Classifying unavoidable Tverberg partitions

TL;DR

This paper investigates which Tverberg partitions are unavoidable in long point sequences, proposes a conjecture for their complete characterization, and provides partial proofs and related results supporting Sierksma's conjecture.

Contribution

It introduces the concept of unavoidable Tverberg types, conjectures a full characterization, and proves some cases for dimensions up to 4, advancing understanding of Tverberg partitions.

Findings

Identified conditions under which Tverberg types are unavoidable.

Proved partial results for dimensions up to 4.

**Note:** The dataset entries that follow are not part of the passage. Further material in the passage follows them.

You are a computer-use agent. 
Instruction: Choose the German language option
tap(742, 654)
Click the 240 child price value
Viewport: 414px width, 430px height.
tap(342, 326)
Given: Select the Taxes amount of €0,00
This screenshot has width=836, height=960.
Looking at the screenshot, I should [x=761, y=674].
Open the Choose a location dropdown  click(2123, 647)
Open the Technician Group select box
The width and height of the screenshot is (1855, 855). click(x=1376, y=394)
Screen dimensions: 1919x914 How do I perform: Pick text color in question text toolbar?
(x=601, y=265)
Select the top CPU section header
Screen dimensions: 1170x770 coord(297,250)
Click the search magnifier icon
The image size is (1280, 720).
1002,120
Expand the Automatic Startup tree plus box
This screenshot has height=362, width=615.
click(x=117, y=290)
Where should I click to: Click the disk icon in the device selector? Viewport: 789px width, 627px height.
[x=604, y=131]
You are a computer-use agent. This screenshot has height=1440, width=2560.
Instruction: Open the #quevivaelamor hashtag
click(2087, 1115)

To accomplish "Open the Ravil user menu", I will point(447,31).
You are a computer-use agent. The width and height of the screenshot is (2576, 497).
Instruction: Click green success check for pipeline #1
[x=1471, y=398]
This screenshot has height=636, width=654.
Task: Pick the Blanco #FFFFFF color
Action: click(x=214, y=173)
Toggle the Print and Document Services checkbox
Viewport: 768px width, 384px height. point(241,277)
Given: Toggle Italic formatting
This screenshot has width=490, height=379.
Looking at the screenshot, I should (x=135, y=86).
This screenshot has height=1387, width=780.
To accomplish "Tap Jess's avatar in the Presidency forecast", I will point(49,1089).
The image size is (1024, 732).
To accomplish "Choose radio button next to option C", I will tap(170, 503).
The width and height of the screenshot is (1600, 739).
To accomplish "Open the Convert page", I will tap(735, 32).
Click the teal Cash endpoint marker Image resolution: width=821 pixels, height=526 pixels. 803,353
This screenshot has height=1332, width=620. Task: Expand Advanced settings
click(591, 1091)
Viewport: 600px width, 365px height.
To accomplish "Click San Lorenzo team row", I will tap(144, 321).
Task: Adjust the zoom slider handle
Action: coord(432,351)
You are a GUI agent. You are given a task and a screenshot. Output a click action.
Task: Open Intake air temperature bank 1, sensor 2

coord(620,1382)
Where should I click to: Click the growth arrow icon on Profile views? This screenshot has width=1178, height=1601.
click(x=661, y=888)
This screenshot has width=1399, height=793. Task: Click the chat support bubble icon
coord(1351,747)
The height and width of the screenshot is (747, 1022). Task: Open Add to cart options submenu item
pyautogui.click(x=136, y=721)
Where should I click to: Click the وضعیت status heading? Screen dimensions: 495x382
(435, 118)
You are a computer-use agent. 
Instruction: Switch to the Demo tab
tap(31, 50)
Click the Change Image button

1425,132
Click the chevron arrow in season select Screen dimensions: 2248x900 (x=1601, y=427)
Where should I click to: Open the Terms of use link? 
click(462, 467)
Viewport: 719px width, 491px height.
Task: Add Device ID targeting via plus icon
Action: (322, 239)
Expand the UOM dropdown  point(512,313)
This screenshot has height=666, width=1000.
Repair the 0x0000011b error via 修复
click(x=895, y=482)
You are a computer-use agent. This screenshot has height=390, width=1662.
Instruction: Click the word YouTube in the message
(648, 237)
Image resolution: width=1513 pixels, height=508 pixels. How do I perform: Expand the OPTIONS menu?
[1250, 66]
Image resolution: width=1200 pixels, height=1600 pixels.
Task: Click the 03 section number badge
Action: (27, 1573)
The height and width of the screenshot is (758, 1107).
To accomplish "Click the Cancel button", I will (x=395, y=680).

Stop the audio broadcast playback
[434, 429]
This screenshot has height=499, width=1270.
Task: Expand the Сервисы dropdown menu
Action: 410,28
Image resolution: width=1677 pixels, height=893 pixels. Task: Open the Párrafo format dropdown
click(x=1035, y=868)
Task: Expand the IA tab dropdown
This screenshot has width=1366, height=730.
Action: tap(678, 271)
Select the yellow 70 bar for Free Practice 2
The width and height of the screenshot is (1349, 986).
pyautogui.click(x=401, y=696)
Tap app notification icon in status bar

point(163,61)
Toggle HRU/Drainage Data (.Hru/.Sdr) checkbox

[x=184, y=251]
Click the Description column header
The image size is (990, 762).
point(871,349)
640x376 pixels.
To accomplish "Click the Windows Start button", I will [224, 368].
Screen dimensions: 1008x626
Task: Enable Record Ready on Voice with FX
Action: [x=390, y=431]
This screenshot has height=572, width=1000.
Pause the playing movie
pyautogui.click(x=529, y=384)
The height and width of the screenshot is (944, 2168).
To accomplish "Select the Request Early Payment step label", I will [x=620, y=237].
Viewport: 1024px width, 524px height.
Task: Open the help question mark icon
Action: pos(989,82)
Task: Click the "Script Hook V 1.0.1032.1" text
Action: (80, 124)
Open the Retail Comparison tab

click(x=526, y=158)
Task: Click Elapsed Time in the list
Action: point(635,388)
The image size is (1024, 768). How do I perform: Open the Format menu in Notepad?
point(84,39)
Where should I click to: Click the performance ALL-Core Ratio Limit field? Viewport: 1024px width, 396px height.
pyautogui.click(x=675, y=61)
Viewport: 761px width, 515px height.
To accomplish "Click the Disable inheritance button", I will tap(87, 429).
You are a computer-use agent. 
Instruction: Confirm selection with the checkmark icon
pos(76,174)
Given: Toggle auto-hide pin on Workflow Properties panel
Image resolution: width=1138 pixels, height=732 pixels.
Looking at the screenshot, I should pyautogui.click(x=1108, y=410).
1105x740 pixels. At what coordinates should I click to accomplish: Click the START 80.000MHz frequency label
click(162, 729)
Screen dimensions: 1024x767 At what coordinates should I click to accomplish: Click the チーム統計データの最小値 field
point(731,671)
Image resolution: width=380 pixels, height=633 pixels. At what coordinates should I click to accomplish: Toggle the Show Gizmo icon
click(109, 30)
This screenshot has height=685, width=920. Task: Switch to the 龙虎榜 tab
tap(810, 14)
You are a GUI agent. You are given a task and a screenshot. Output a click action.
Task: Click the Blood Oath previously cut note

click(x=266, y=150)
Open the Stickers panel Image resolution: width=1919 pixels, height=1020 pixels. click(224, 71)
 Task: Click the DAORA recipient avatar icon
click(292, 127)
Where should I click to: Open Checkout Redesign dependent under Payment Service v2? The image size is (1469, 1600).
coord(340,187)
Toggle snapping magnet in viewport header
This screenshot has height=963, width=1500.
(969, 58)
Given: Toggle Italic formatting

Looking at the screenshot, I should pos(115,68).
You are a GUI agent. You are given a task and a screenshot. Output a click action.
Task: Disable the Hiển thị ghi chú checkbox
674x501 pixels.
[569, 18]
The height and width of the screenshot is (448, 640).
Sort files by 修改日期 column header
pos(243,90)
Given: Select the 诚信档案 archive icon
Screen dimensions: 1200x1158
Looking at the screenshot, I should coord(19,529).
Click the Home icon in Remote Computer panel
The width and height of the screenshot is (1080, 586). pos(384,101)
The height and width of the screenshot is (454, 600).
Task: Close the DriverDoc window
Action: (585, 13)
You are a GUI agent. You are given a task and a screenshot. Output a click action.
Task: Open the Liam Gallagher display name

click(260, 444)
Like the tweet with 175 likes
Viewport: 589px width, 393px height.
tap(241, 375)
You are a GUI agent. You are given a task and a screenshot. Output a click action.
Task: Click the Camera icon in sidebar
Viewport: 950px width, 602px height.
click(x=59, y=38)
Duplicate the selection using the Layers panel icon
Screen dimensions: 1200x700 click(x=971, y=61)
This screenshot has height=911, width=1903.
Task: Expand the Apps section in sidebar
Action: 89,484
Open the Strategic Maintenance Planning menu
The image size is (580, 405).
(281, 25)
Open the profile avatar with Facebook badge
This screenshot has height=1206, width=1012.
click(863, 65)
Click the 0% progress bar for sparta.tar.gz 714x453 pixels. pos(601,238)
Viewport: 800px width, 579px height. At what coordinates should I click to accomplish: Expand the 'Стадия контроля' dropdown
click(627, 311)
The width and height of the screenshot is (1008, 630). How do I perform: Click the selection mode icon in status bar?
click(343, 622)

Constructed point sets with exactly $(r-1)!^d$ Tverberg partitions.

Abstract

Let $T(d,r) = (r-1)(d+1)+1$ be the parameter in Tverberg's theorem, and call a partition $\mathcal I$ of $\{1,2,\ldots,T(d,r)\}$ into $r$ parts a "Tverberg type". We say that $\mathcal I$ "occurs" in an ordered point sequence $P$ if $P$ contains a subsequence $P'$ of $T(d,r)$ points such that the partition of $P'$ that is order-isomorphic to $\mathcal I$ is a Tverberg partition. We say that $\mathcal I$ is "unavoidable" if it occurs in every sufficiently long point sequence. In this paper we study the problem of determining which Tverberg types are unavoidable. We conjecture a complete characterization of the unavoidable Tverberg types, and we prove some cases of our conjecture for $d\le 4$. Along the way, we study the avoidability of many other geometric predicates. Our techniques also yield a large family of $T(d,r)$-point sets for which the number of Tverberg partitions is exactly $(r-1)!^d$. This lends further support for Sierksma's conjecture on the number of Tverberg partitions.